-- YOUR INSTRUCTIONS --
An exact copy of all the data is required, with pictures left out.

-- DATA FOR THIS EXERCISE --
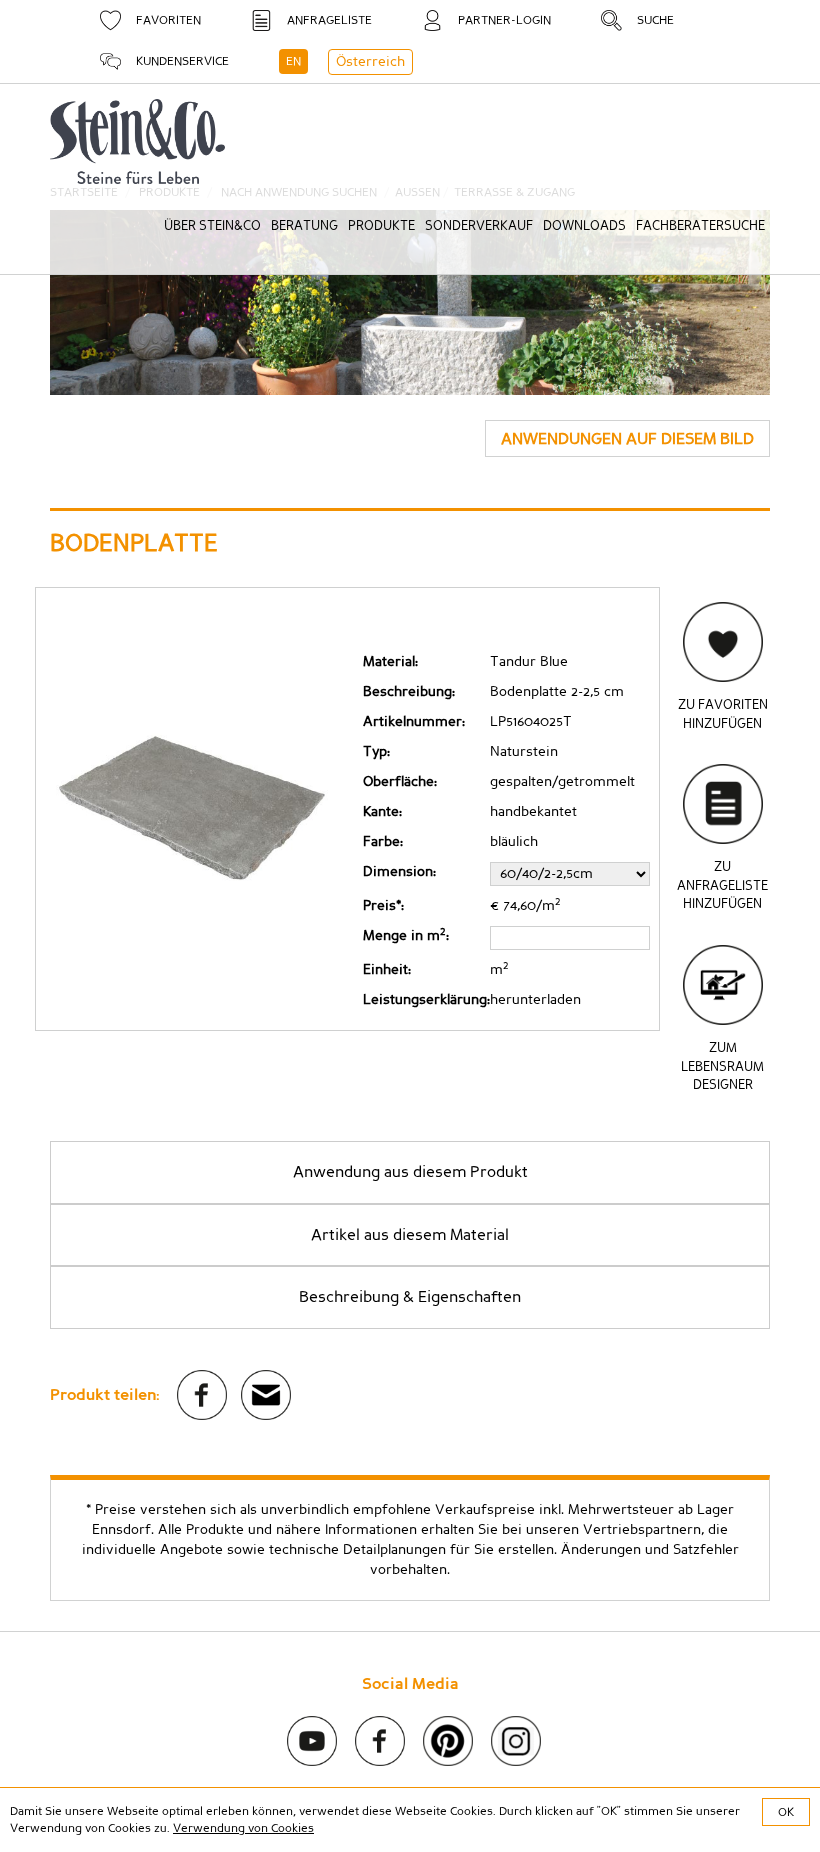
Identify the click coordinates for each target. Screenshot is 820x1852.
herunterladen (535, 1000)
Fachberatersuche (700, 226)
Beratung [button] (304, 226)
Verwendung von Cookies (243, 1828)
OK (786, 1812)
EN (293, 61)
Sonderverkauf (479, 226)
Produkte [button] (381, 226)
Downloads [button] (584, 226)
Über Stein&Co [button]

-- EXERCISE RESPONSE --
Identify the click coordinates for each target. Screenshot is 820x1852.
herunterladen (535, 1000)
Fachberatersuche (700, 226)
Beratung [button] (304, 226)
Verwendung von Cookies (243, 1828)
OK (786, 1812)
EN (293, 61)
Sonderverkauf (479, 226)
Produkte [button] (381, 226)
Downloads [button] (584, 226)
Über Stein&Co [button]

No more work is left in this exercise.